CONSIGNE :: Retapez à l'identique les lignes suivantes, en commençant par celle qui contient « شجرة السدر (424, 1975) » et en vous arrêtant après celle qui contient « About Us (431, 2540) ».
::::::
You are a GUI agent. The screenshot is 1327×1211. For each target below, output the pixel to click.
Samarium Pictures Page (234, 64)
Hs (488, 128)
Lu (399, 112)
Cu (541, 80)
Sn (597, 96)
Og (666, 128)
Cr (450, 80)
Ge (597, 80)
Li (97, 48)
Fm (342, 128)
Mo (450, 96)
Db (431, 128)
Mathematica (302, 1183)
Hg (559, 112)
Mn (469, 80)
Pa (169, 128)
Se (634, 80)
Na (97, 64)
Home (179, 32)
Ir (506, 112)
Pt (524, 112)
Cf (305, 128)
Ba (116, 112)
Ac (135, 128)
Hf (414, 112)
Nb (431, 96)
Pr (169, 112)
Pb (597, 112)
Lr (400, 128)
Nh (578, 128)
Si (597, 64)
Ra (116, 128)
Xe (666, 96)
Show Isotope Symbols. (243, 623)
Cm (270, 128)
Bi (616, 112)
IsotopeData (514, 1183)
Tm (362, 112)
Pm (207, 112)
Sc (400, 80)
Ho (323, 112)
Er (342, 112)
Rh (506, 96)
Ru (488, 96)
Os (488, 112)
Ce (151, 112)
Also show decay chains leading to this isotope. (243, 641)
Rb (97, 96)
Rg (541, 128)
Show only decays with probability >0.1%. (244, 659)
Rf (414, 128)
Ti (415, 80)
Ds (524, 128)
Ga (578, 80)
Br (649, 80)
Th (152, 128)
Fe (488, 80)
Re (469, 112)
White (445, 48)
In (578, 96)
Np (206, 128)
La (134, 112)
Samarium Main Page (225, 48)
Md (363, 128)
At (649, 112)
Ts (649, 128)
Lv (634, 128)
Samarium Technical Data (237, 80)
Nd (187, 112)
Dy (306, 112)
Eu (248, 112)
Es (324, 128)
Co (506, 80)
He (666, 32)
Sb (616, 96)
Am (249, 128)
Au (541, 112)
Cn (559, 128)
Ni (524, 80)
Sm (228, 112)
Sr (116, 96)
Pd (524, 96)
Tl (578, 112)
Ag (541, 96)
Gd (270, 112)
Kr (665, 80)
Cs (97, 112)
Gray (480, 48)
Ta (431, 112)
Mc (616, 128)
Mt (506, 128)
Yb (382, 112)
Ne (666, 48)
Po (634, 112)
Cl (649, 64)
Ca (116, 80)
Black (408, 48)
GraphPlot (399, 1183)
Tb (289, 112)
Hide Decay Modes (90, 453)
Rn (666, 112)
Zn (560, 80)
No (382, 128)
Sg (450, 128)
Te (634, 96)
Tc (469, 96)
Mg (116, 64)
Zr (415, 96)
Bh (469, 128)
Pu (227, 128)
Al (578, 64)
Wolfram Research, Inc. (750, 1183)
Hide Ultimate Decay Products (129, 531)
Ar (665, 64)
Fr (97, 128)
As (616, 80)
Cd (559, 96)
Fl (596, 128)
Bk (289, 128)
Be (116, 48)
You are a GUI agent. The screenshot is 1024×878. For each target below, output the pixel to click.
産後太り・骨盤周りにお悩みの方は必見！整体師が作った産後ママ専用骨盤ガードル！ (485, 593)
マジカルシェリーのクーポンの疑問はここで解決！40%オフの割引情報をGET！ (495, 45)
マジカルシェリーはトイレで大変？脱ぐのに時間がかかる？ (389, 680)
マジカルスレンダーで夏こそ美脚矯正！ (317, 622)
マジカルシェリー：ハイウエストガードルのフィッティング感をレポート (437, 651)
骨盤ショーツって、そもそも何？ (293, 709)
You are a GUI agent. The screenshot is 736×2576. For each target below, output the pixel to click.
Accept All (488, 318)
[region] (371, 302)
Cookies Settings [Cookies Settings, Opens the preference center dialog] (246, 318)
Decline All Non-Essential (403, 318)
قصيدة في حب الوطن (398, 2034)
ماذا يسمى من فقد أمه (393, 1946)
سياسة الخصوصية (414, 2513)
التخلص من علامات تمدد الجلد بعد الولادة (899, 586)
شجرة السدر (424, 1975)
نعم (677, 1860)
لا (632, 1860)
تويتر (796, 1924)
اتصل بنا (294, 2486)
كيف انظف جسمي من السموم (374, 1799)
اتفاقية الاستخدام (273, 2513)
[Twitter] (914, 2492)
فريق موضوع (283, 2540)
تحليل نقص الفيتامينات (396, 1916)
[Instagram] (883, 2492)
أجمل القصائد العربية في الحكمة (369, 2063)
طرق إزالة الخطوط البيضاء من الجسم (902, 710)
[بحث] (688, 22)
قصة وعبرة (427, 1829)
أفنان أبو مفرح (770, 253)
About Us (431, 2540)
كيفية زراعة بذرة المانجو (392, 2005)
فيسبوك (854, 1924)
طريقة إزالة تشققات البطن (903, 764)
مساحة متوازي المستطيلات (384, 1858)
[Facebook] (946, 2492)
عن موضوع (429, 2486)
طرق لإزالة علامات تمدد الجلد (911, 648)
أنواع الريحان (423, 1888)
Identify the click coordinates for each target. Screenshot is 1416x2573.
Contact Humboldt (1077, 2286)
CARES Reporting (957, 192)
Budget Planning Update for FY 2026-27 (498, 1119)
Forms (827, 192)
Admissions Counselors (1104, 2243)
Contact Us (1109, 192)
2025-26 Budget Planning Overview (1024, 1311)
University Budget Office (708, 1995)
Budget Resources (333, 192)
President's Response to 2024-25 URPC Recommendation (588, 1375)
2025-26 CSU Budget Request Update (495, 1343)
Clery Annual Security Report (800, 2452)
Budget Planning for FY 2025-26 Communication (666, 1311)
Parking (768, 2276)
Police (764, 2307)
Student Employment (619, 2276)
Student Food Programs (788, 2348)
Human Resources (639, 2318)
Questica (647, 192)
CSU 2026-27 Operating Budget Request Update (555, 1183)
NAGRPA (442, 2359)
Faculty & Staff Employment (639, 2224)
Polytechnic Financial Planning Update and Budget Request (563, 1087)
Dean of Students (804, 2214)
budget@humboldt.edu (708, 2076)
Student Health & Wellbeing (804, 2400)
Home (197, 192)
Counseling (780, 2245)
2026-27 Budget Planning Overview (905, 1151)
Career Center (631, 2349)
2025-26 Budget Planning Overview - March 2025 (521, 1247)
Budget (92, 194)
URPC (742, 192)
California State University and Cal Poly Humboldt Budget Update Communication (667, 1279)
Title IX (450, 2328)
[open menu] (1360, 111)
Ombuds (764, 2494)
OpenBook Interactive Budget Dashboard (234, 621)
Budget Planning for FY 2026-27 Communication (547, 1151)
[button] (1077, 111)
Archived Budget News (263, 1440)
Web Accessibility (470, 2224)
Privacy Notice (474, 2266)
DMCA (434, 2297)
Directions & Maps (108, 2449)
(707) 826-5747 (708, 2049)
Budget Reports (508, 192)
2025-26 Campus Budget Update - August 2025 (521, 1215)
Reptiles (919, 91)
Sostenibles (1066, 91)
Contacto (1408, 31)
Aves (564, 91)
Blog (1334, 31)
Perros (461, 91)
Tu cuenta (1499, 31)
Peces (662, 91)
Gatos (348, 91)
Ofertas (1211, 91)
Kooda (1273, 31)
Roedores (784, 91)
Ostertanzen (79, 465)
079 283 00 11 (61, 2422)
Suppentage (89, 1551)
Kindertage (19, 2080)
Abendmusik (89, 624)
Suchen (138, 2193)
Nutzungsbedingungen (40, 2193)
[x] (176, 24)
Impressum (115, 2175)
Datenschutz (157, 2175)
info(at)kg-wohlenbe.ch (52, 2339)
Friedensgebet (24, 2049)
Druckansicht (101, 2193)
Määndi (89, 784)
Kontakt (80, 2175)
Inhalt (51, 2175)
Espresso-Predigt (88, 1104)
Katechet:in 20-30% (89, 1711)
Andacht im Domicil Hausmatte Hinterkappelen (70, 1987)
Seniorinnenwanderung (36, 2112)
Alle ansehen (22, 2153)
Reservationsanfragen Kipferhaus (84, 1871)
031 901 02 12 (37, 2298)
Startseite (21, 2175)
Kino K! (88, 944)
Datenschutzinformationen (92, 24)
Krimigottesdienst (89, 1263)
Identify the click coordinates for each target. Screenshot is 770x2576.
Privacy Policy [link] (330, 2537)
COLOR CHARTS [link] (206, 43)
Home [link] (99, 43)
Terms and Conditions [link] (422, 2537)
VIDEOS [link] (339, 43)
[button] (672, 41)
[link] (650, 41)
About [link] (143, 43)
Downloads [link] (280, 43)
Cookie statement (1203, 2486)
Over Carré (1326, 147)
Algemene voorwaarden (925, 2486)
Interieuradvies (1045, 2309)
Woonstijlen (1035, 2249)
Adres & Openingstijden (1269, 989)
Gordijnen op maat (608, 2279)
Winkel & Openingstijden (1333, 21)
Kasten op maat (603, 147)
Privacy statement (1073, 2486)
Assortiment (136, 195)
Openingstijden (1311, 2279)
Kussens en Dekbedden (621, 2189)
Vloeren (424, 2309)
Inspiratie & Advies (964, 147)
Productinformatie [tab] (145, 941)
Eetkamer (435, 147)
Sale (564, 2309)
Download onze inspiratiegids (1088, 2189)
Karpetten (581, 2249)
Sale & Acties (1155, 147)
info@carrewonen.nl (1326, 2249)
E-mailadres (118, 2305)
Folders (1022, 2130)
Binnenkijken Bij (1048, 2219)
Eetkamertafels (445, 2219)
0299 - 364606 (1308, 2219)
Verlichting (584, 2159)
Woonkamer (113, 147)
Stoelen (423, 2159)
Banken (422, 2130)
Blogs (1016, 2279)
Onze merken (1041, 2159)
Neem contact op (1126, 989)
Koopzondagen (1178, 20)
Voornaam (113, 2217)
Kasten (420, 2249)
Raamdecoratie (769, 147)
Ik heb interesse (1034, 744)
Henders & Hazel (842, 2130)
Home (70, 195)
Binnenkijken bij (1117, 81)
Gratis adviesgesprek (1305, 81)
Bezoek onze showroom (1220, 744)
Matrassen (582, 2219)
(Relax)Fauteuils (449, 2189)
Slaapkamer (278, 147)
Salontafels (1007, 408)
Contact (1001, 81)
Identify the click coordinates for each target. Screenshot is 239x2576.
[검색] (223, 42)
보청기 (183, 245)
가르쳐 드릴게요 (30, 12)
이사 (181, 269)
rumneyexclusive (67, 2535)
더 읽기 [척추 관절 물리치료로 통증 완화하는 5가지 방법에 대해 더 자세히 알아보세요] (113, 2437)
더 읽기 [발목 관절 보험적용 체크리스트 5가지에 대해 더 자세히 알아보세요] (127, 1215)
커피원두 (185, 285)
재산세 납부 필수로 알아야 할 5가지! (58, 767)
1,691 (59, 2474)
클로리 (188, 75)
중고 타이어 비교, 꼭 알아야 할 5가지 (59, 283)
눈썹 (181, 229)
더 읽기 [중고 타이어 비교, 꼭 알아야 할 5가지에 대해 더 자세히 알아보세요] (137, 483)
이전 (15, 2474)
::::::
RÉPONSE ::
شجرة السدر (424, 1975)
نعم (677, 1860)
لا (632, 1860)
تويتر (796, 1924)
اتصل بنا (294, 2486)
كيف انظف جسمي من السموم (374, 1799)
اتفاقية الاستخدام (273, 2513)
[Twitter] (914, 2492)
فريق موضوع (283, 2540)
تحليل نقص الفيتامينات (396, 1916)
[Instagram] (883, 2492)
أجمل القصائد العربية في الحكمة (369, 2063)
طرق إزالة الخطوط البيضاء من الجسم (902, 710)
[بحث] (688, 22)
قصة وعبرة (427, 1829)
أفنان أبو مفرح (770, 253)
About Us (431, 2540)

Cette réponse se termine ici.